● To do
Only the lines from the one with "The image size is (958, 539)." through the last line of the records below belong in your answer, reproduced exactly and with the pictures left out.

(Beginning of Provided entries)

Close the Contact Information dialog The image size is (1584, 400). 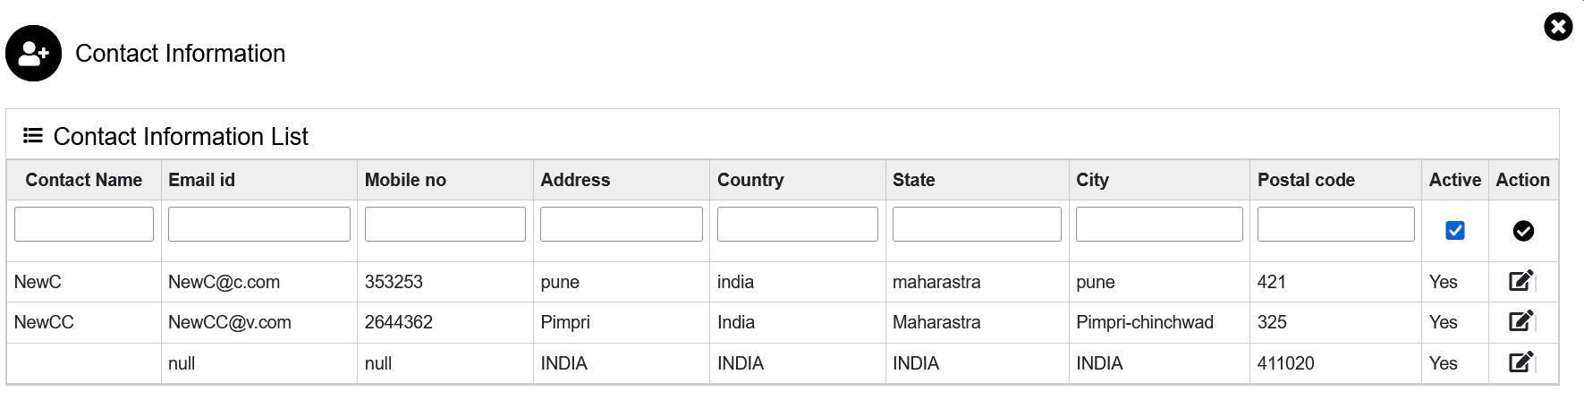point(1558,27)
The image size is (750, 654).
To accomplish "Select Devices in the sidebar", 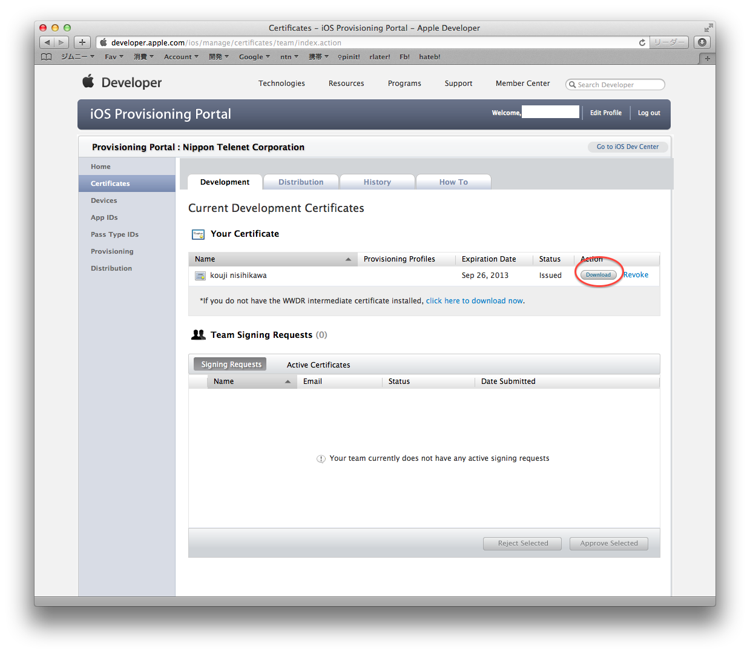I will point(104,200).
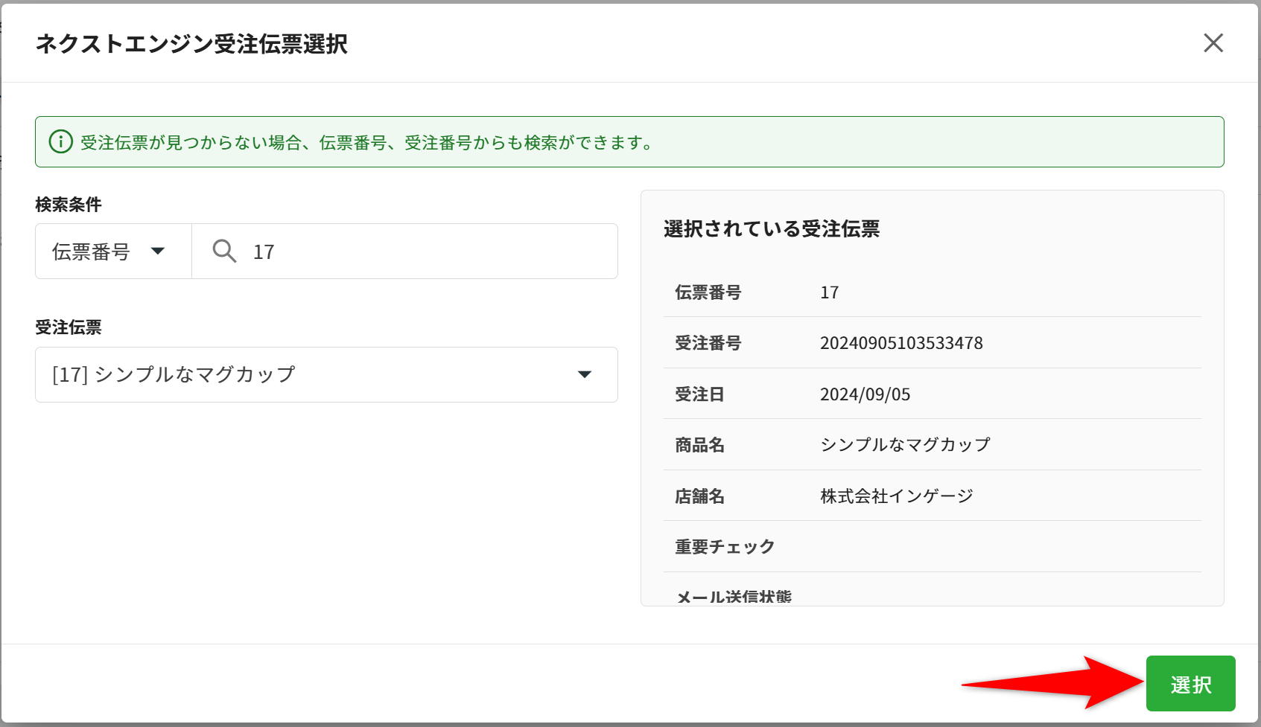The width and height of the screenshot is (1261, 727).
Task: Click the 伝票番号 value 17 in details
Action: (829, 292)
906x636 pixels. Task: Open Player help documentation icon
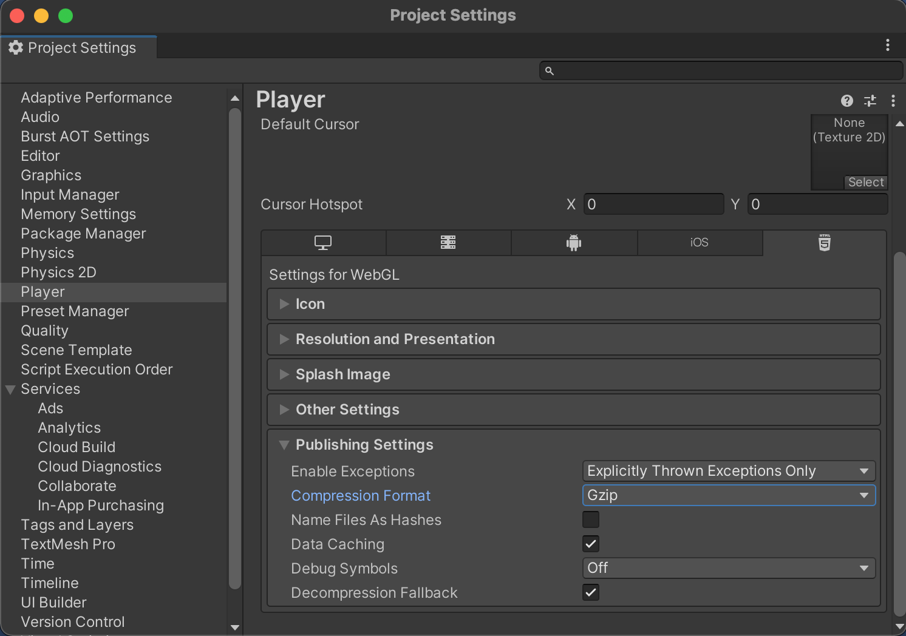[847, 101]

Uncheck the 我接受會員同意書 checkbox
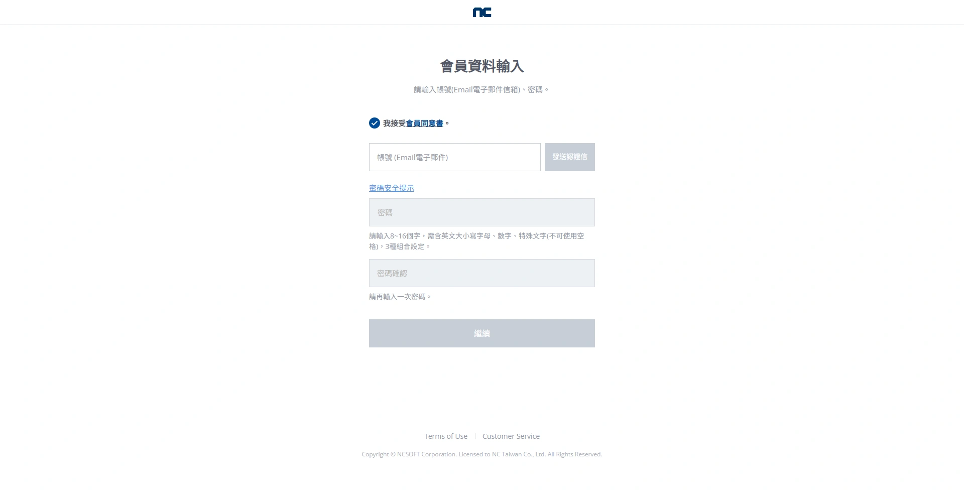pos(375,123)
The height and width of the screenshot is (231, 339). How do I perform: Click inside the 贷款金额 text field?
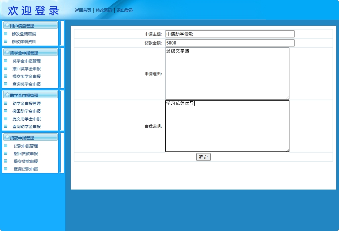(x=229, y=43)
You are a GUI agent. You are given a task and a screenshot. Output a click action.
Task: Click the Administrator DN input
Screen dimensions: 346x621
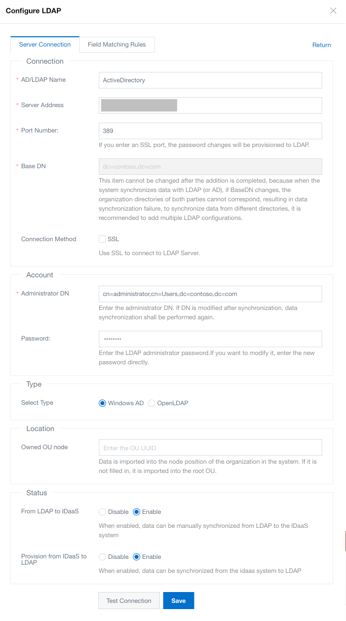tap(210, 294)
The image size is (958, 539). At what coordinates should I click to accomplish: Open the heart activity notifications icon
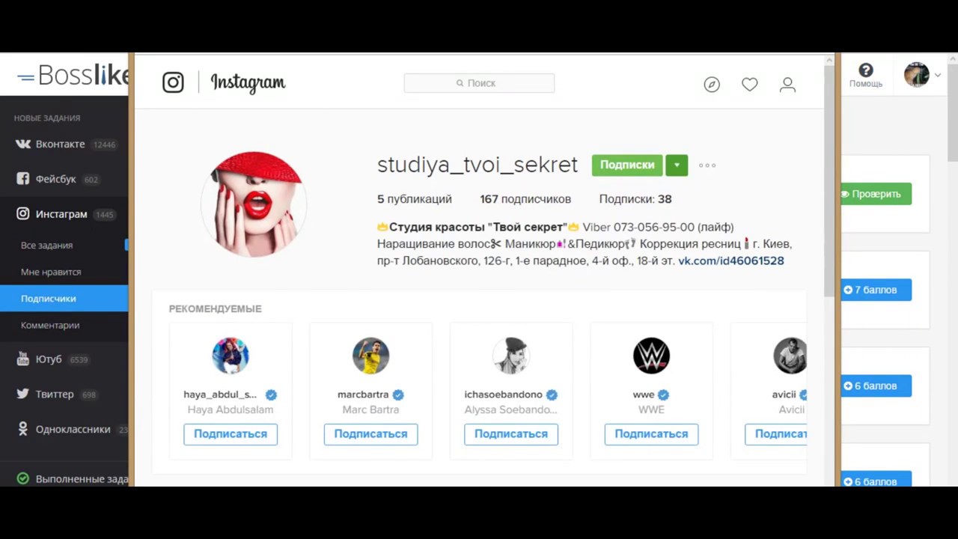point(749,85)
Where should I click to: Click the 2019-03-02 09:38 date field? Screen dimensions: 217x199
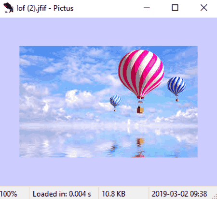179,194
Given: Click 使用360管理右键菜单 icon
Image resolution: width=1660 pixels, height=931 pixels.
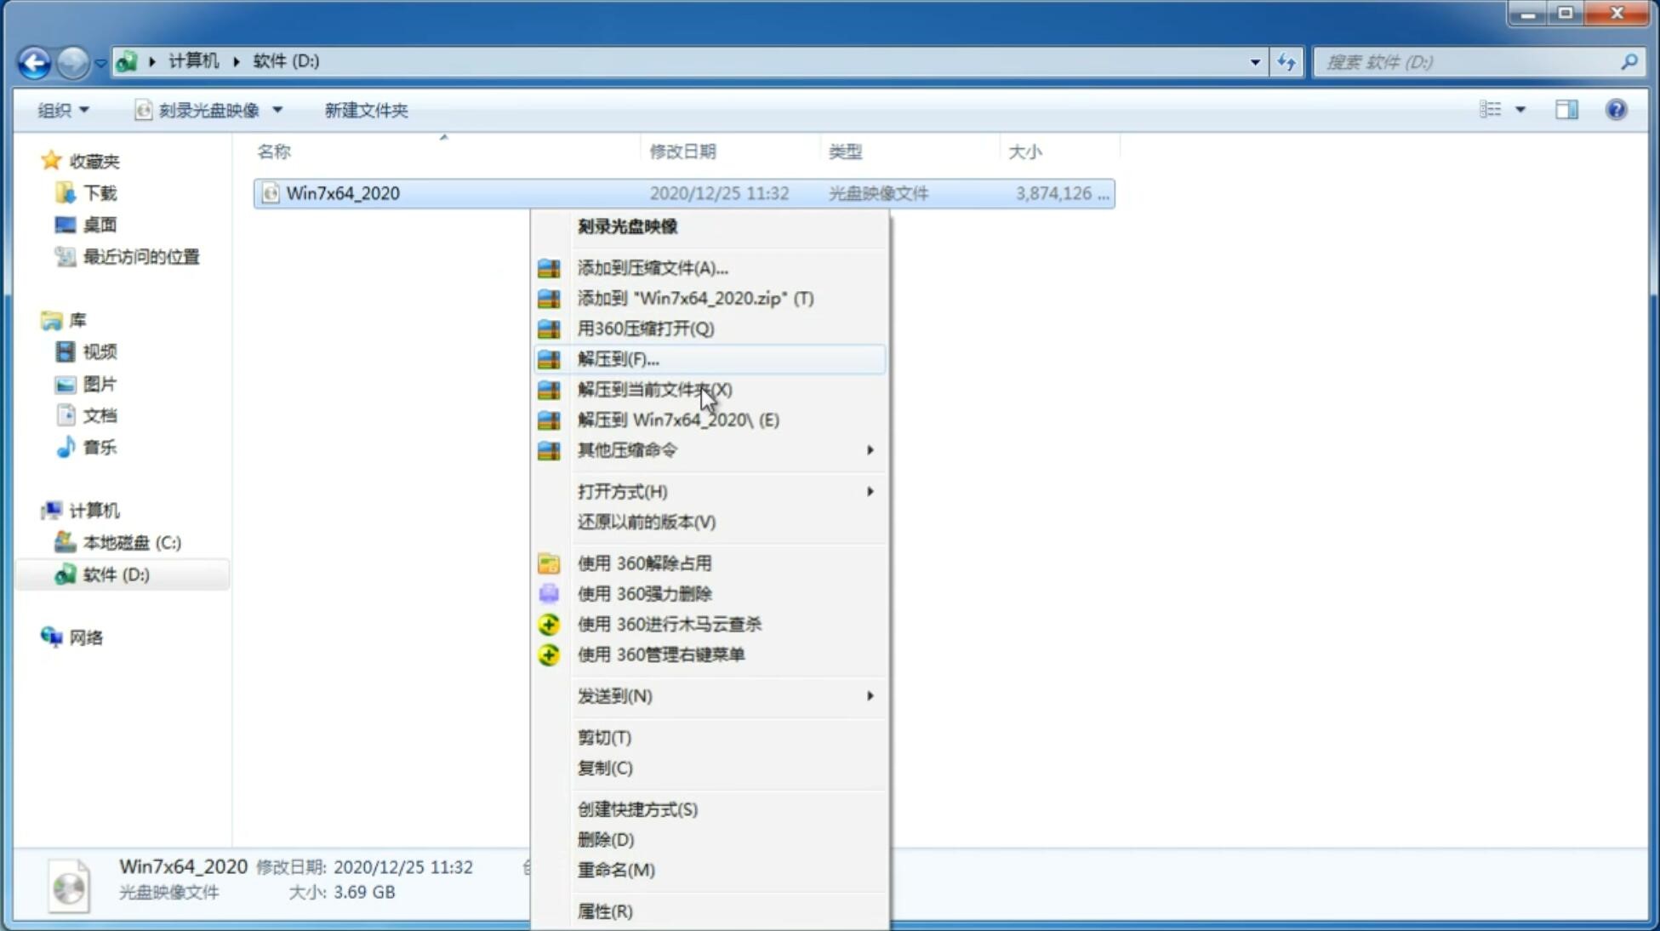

(End of Provided entries)

● Answer area
The image size is (958, 539). At what coordinates should I click to accomplish: Open the heart activity notifications icon
point(749,85)
Where should I click to: Click the 2019-03-02 09:38 date field? Screen dimensions: 217x199
179,194
Given: Click 使用360管理右键菜单 icon
Image resolution: width=1660 pixels, height=931 pixels.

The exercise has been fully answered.